* _What this task involves_
All of the data below should be repeated exactly. Pictures should not be included.

•••

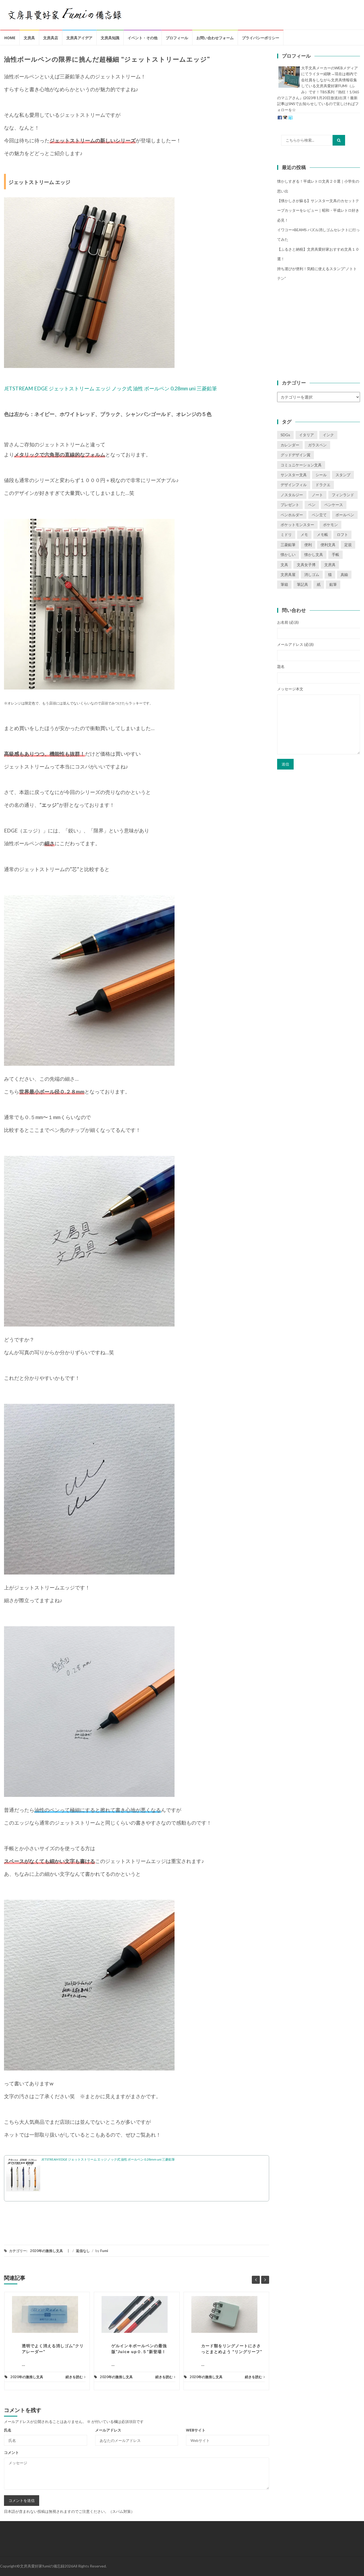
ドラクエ (323, 484)
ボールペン (344, 514)
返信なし (83, 2251)
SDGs (285, 434)
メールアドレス (108, 2430)
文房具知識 (110, 37)
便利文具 (328, 544)
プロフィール (177, 37)
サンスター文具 (294, 474)
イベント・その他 (142, 37)
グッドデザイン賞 (295, 454)
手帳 (335, 554)
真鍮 (344, 574)
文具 (284, 564)
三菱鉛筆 (288, 544)
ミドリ (286, 534)
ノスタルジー (292, 494)
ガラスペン (317, 445)
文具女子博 (306, 564)
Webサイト (195, 2430)
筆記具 (302, 584)
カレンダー (290, 445)
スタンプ (342, 474)
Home (9, 37)
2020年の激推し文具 (46, 2251)
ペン (312, 504)
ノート (317, 494)
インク (328, 434)
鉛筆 (333, 584)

•••

* _Reply_
ドラクエ (323, 484)
ボールペン (344, 514)
返信なし (83, 2251)
SDGs (285, 434)
メールアドレス (108, 2430)
文房具知識 (110, 37)
便利文具 (328, 544)
プロフィール (177, 37)
サンスター文具 (294, 474)
イベント・その他 (142, 37)
グッドデザイン賞 (295, 454)
手帳 (335, 554)
真鍮 (344, 574)
文具 (284, 564)
三菱鉛筆 (288, 544)
ミドリ (286, 534)
ノスタルジー (292, 494)
ガラスペン (317, 445)
文具女子博 (306, 564)
Webサイト (195, 2430)
筆記具 (302, 584)
カレンダー (290, 445)
スタンプ (342, 474)
Home (9, 37)
2020年の激推し文具 (46, 2251)
ペン (312, 504)
ノート (317, 494)
インク (328, 434)
鉛筆 (333, 584)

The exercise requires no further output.